Some say The UpStairs Lounge fire was the day that New Orleans’ gay pride movement started, then came to fruition 4 years later in 1977. Anita Bryant, a former beauty queen turned pop singer and outspoken opponent of the gay rights movement, came to New Orleans for a concert performance. This sparked outrage among the local gay community. A protest was organized in Jackson Square in the French Quater. Over 2,000 people spilled out of Jackson Square that day–an unheard of size for a gay rights protest in New Orleans at that time. The speakers motivated the crowd and encouraged them to rise up and to not be ignored anymore. ​ There are reports of a particularly boisterous lesbian woman from New York City taking the microphone. With her thick Brooklyn accent she began to say…”for years, gays have been teachers, marriage counselors, social workers, policemen, firemen, military members, cooks, janitors, and business people. And that gays were aunts, uncles, brothers, sisters, cousins, parents, and, most of all, we are their children! And the closet is no place to keep your kid!” Her speech ignited everyone’s emotions and the crowd went wild, marching through the French Quarter to the site of her concert. That was the day New Orleans had its Stonewall. It is such a shame that such tragedy and bigotry had to spark the outrage. But, something had to, right?

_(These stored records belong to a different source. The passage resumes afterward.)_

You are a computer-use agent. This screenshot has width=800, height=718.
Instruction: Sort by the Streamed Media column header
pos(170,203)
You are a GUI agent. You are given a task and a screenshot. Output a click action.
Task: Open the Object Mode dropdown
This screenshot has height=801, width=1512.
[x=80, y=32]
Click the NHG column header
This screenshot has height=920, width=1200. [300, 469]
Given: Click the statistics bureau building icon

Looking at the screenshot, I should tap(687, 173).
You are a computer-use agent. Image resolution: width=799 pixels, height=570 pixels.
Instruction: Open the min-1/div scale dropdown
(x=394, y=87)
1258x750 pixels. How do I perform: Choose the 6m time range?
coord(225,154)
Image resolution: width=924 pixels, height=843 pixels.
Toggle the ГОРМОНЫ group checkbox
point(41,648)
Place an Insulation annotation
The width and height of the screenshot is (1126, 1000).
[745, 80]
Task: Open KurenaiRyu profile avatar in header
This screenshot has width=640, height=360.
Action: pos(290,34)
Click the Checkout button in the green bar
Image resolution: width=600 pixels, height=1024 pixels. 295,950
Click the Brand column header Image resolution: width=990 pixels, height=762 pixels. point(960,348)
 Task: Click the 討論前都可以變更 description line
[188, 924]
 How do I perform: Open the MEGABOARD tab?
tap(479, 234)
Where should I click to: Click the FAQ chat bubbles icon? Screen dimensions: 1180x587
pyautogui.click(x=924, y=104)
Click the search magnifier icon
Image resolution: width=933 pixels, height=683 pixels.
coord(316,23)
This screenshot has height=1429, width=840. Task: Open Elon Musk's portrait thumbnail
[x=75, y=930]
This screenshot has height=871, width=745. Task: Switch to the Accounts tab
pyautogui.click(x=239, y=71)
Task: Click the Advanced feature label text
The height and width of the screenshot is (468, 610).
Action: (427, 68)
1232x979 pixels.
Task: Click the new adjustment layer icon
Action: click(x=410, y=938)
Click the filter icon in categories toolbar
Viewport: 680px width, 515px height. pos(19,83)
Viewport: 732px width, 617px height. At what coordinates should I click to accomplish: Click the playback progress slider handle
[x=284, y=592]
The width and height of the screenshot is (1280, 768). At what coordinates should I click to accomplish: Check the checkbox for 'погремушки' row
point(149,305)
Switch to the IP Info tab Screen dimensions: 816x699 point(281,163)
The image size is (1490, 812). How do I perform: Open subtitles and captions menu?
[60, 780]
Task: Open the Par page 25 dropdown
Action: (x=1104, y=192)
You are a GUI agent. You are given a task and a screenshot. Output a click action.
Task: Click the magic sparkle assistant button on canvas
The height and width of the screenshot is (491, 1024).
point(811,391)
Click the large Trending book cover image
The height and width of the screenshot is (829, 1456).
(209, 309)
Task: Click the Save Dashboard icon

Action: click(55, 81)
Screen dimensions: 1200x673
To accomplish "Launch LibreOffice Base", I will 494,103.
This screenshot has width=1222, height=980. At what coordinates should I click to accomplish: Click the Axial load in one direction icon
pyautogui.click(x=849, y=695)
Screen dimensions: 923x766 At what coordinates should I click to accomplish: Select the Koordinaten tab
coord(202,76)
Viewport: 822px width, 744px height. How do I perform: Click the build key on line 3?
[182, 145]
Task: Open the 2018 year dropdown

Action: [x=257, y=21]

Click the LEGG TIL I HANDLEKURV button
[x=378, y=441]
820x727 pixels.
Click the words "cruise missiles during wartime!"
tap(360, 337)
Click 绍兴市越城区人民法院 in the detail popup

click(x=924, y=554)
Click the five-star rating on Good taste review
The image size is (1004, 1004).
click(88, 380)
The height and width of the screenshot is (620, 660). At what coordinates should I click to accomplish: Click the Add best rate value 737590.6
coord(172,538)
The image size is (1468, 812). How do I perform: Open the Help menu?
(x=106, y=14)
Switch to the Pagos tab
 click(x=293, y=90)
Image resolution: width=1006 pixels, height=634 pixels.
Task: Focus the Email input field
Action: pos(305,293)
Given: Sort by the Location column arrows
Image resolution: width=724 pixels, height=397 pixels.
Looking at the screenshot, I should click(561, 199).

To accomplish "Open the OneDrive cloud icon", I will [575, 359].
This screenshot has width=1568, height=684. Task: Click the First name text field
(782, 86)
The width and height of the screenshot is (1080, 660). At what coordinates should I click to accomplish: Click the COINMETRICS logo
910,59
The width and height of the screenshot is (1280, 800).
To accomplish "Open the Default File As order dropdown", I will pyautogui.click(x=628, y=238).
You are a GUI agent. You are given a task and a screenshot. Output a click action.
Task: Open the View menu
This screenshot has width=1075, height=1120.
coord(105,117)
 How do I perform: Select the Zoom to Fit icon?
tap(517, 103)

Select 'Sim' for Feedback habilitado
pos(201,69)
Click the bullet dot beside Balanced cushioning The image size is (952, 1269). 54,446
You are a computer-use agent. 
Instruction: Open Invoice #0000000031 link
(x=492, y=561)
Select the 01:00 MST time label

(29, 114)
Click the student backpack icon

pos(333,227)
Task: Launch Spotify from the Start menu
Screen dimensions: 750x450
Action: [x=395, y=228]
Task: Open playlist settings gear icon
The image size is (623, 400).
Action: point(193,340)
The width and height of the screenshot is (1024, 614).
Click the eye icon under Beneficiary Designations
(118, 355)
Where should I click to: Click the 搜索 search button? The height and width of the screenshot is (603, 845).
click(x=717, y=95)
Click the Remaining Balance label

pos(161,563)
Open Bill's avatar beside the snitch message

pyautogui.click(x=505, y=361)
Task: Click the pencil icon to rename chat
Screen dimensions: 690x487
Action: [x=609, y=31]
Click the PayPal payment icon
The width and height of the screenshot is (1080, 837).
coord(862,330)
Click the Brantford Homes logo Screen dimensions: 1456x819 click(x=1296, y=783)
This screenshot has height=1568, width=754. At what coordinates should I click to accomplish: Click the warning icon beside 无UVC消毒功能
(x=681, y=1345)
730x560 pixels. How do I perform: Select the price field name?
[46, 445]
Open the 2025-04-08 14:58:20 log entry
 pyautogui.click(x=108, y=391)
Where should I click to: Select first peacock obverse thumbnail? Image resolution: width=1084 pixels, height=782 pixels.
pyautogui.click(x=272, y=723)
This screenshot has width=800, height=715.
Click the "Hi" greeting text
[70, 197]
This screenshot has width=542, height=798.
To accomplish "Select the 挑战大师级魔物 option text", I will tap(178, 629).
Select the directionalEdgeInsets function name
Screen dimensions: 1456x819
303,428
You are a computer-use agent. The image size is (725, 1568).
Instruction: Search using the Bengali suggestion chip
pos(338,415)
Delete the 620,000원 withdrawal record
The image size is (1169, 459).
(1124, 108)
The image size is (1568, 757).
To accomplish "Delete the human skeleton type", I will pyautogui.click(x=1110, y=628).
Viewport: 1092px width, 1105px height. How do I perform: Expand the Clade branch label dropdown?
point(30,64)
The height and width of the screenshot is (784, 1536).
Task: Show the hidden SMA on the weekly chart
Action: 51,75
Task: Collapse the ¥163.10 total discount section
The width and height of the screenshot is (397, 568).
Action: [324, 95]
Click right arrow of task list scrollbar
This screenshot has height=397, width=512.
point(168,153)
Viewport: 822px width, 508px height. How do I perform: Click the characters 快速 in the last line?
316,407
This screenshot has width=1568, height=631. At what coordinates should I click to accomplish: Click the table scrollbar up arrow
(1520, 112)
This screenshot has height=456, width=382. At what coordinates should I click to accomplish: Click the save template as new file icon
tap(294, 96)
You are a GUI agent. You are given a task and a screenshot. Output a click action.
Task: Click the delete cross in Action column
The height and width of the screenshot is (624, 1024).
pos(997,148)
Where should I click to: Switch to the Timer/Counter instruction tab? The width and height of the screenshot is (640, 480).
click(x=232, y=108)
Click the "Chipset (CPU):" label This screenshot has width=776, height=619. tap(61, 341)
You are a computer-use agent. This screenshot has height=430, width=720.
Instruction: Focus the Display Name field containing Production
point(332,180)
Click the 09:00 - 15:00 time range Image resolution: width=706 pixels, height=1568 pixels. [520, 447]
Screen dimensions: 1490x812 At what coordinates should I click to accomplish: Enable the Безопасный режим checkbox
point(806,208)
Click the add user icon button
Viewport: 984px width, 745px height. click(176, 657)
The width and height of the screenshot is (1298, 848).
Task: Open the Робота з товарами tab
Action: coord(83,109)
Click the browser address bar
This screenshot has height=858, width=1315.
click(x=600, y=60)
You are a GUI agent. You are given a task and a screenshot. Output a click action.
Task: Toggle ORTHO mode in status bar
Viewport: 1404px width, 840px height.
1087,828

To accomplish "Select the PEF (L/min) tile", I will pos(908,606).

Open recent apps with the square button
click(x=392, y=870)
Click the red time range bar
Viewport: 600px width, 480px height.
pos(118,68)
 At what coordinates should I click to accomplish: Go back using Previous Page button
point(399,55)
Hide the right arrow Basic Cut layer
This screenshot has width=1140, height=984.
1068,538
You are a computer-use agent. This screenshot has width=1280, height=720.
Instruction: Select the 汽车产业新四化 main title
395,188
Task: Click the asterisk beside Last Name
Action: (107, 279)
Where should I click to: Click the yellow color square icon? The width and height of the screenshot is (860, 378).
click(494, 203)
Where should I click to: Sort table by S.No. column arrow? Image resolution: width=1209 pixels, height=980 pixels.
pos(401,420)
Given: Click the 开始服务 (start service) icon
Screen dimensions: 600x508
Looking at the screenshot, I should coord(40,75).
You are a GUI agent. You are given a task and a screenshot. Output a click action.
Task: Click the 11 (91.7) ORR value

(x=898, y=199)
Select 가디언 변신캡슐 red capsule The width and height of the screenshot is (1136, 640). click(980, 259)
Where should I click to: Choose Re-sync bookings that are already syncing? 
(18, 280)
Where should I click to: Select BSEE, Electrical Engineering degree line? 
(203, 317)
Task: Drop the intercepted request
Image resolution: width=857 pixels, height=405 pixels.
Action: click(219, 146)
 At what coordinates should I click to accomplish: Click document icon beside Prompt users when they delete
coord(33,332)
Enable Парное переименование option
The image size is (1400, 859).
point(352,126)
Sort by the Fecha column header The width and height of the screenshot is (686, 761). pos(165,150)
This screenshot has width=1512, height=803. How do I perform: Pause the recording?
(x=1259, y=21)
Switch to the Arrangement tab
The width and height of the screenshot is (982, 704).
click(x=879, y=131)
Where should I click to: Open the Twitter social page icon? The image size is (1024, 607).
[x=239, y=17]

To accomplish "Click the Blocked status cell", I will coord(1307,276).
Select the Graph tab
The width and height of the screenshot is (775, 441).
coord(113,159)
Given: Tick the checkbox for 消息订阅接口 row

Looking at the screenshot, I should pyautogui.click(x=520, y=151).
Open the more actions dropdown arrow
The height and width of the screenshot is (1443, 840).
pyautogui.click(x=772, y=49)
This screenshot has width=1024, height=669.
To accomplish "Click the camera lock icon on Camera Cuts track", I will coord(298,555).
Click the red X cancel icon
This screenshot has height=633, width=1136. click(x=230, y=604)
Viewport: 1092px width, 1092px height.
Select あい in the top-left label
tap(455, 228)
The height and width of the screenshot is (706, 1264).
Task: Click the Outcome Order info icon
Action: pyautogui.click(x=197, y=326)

Jackson Square has long been a popular wedding venue. As it would happen, 38 years after the protest my husband and I became the first gay couple to be legally married in Jackson Square–the very same place where this insurgent protest happened. Stonewall started the revolution and that rainbow wave finally reached the south 8 years later.

So, at the end of a long, hard day, you can bet your ass I am going to tell my baby about Disney World. In spite of how intense the day or evening may have been. I will tell her. I will tell her for all the ones that died hiding in the closet with their own secret dreams… I will tell her for all the ones that were killed before they had the chance to. I will tell her about Disney World for all the trailblazers that would do anything to be in my place at this exact moment. Of all the places to tell her about, I find it so appropriate to describe the place where dreams come true every single day. It’s where happiness is commonplace and magic is an ordinary miracle.
We are eternally grateful that our lives are a little more like Disney World than we once thought and we owe it to each and every LGBTQ+ pioneer that played such an integral role in writing a new chapter for all of us. God bless you all.